Imagine paramedics whose Christian Science teachings prohibit all medical treatment, allowing only prayer.

You watch as they cast spells on your kid that you fished out of the pool.

What would be a reasonable act on your part?

Posted by: Roy | February 28, 2007 10:01 AM

#2

The real question here isn't about ethics, I think that is readily apparent by the fact that most people would agree (as you pointed out) that the doctor's actions are reprehensible even if one thinks he is acting 'morally.' The issue is what actions, legal or otherwise, we are justified in taking in response. Should the doctor lose his license? Is the mother entitled to financial compensation? Or can we due nothing because the doctor has no obligation (unless one counts a general obligation to commit decent and moral acts) to treat anyone? Another interesting question, is to what extent is the insurance carrier culpable for retaining the doctor's services?
No matter how much you hate the effects of ill-conceived religious moralities, you cant forcibly stop people from following them. And if you wait for everyone to suddenly wake up and realize the consequences of their blind belief, you will be in for a rather long wait.

Posted by: Elliot | February 28, 2007 12:11 PM

#3

But...but...but where does one get his ethics if not from religion?

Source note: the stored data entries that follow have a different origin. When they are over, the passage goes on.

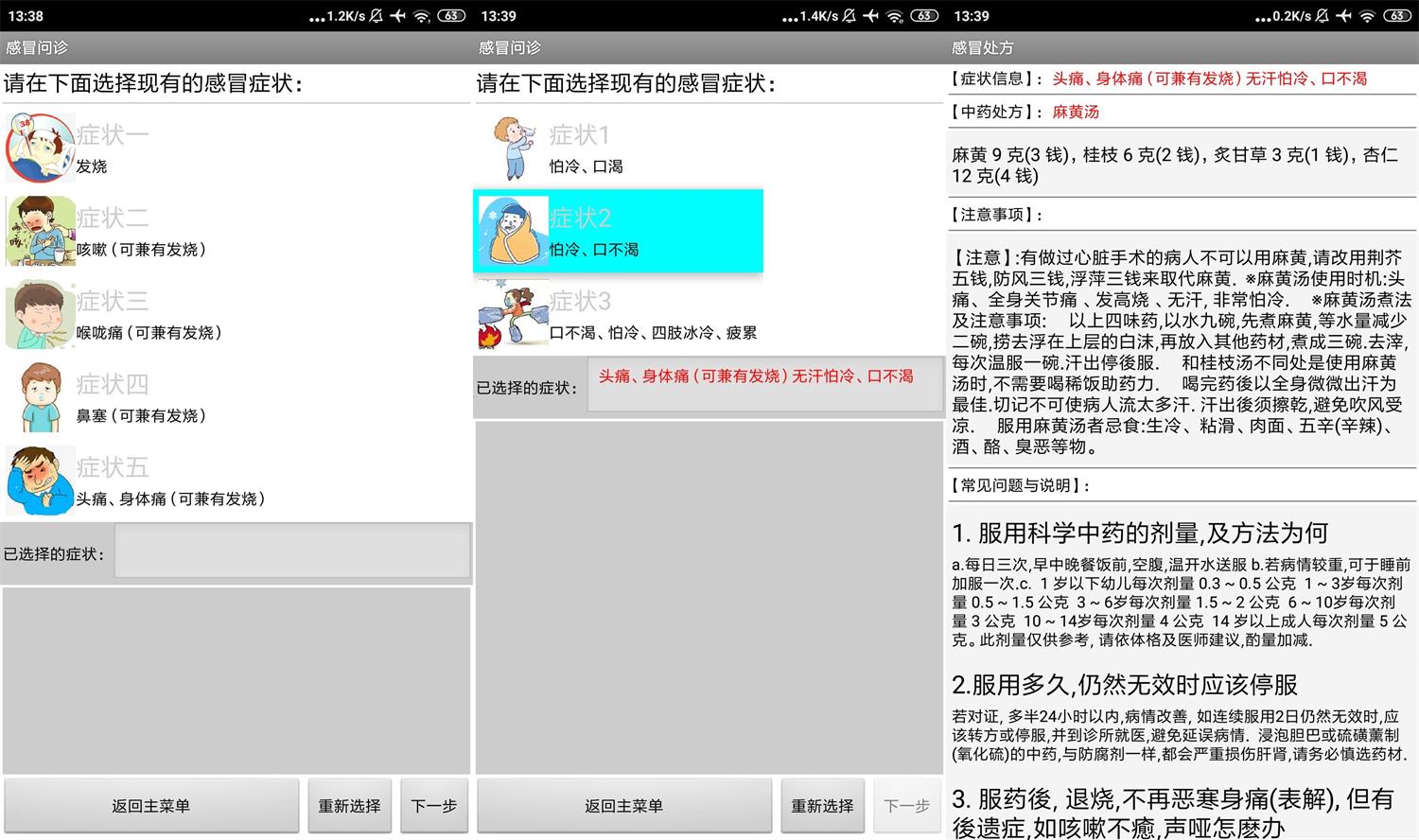Tap the 症状一 title text
Viewport: 1419px width, 840px height.
pyautogui.click(x=113, y=135)
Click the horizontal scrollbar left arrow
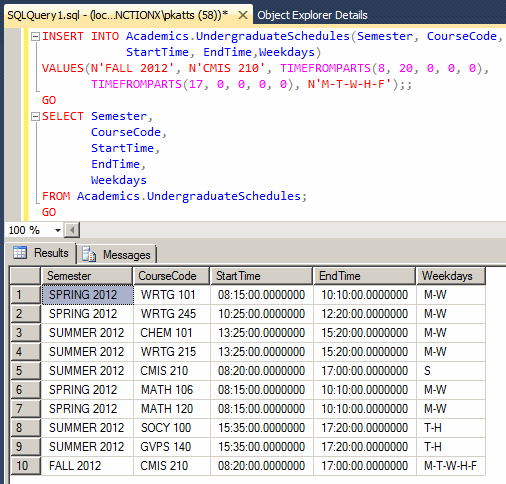Image resolution: width=506 pixels, height=484 pixels. point(72,230)
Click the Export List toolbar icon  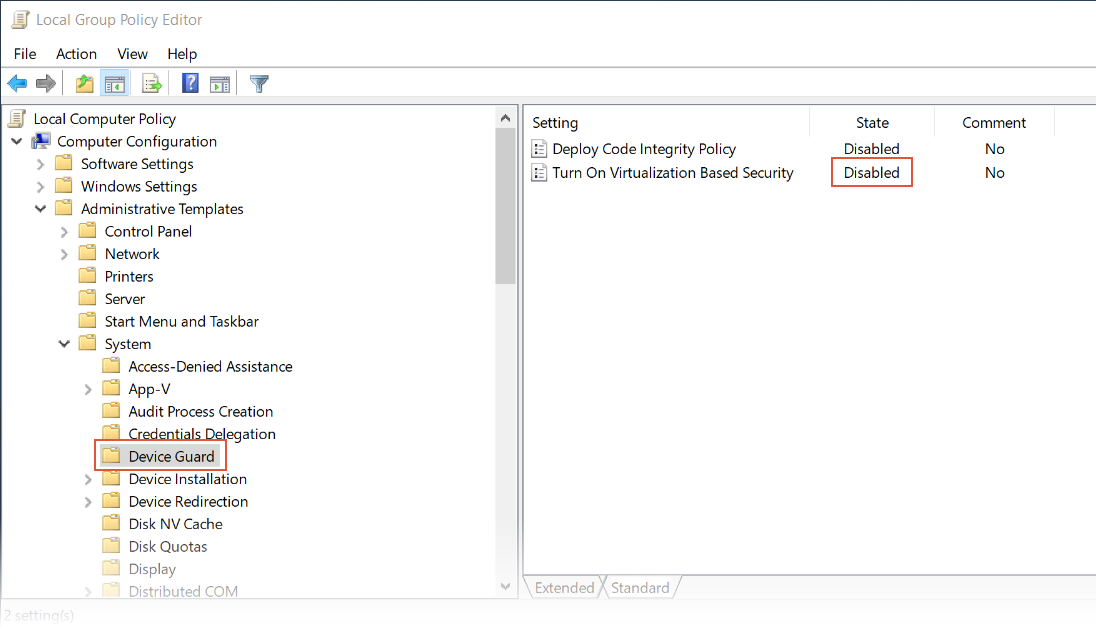point(152,84)
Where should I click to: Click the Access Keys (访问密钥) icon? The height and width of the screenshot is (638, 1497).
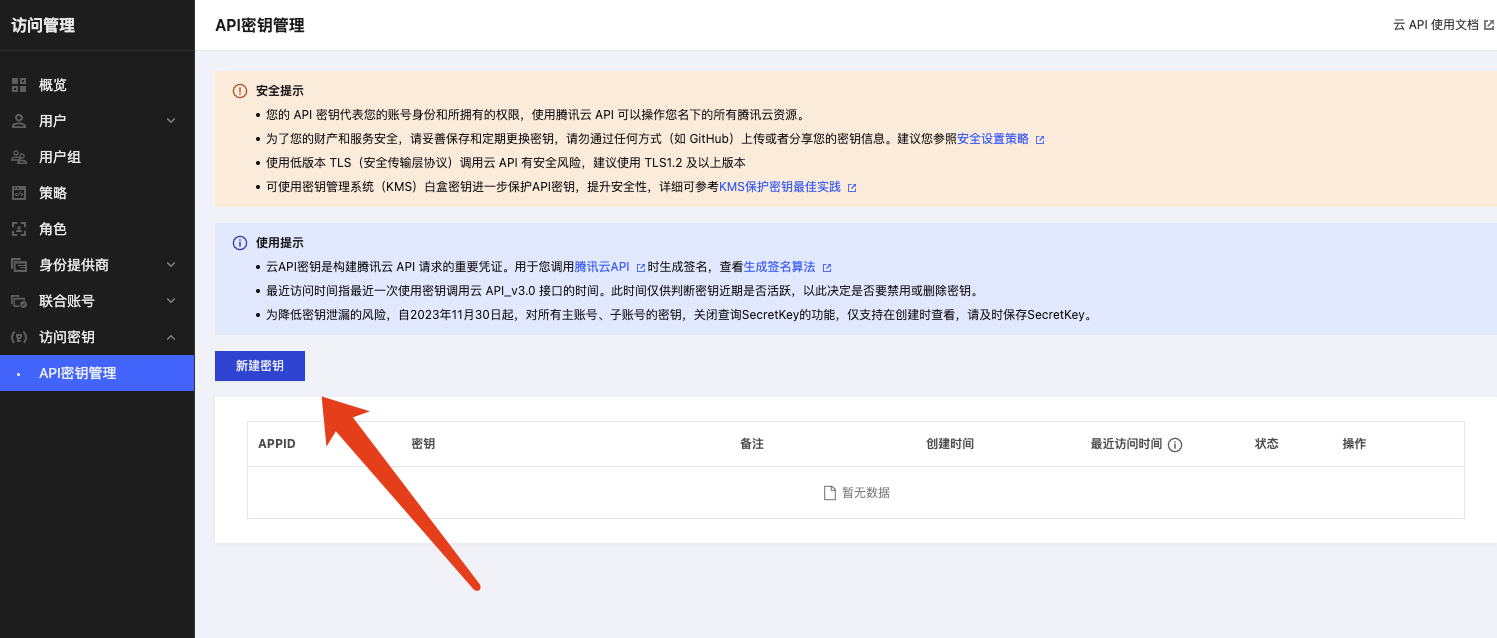coord(18,337)
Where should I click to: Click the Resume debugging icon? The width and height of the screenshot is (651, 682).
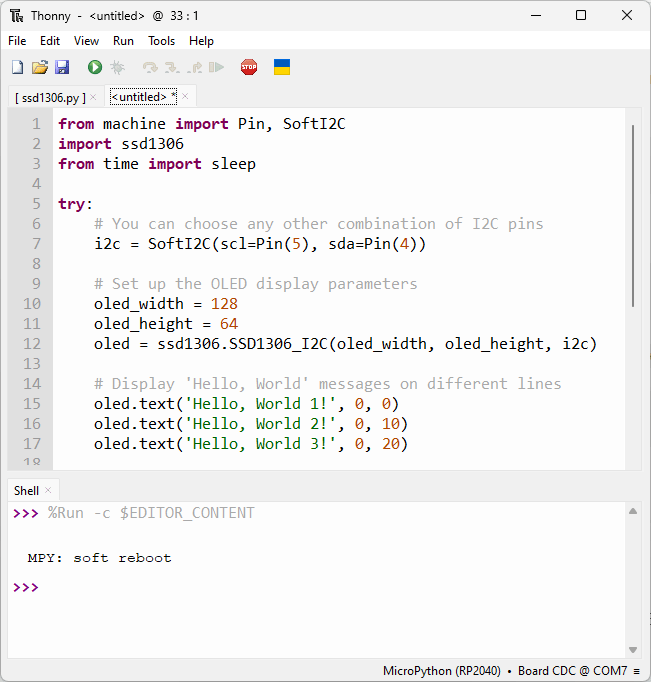[x=216, y=67]
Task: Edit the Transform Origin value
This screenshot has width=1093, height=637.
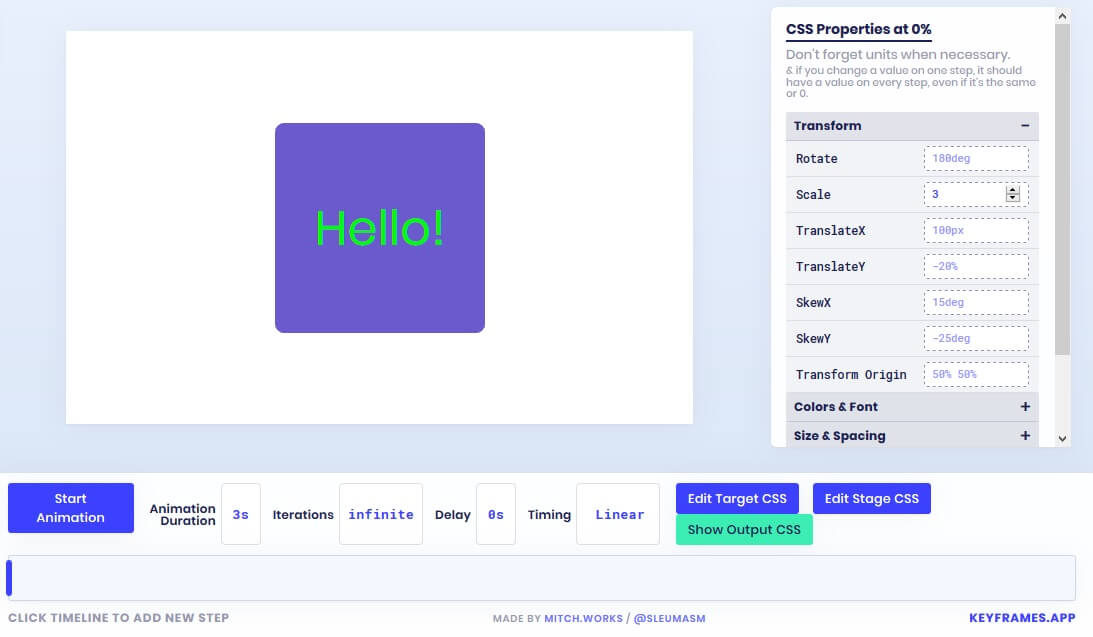Action: click(976, 374)
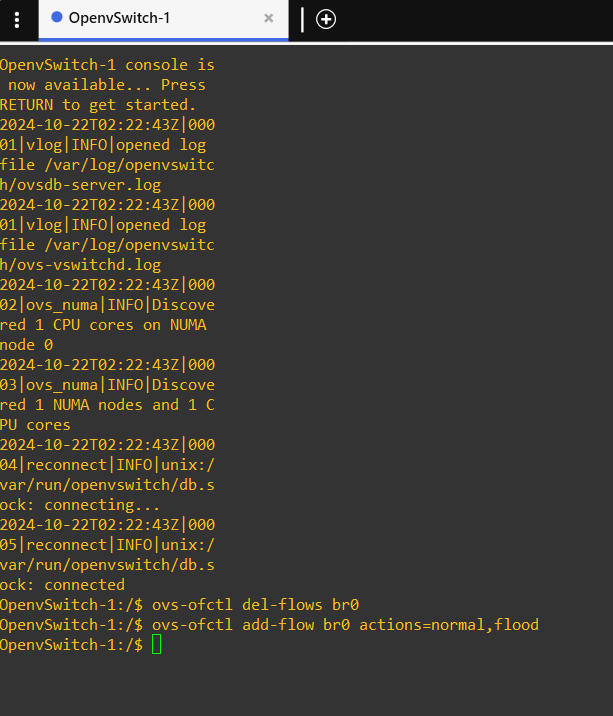Screen dimensions: 613x716
Task: Click 'OpenvSwitch-1 console is' first line
Action: [107, 65]
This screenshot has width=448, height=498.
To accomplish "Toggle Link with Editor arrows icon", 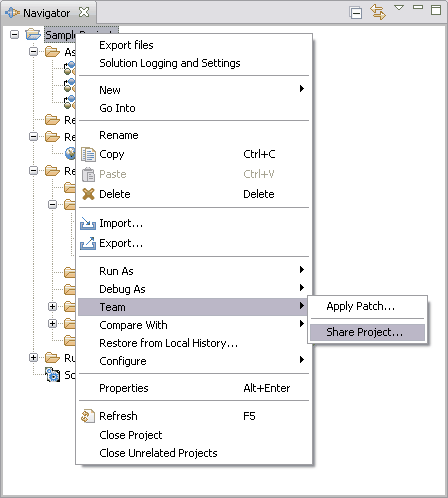I will [x=378, y=12].
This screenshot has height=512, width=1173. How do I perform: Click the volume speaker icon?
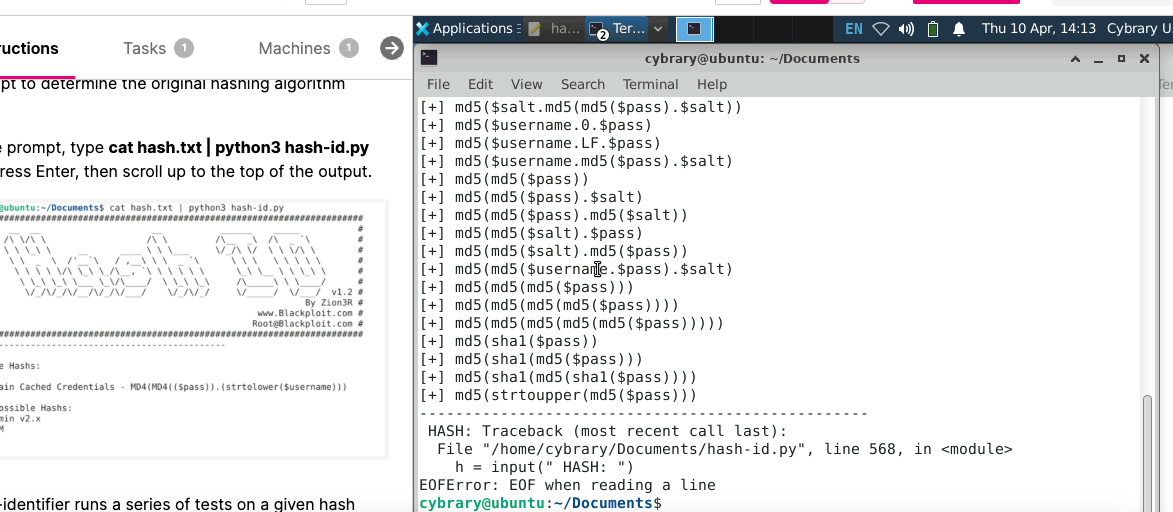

Posted by: Bill from Dover | February 28, 2007 2:19 PM

#4

^One place ethics clearly cannot come from is divine command: you immediately run into the Euthyphro problem. If you don't think it can come from any other source, then you must conclude that ethics is a sham, that it simply has no source. If you think this is unpalatable as a conclusion because we need ethics, well doesn't that answer your question? It comes, roughly, from human needs.

I can no longer tell confidently whether people are serious or joking when they invoke the divine command theory of ethics. I assume you were joking, but it often gets raised seriously, as if it were one of the more plausible theories of where ethics comes from, when it is actually one of the most discredited.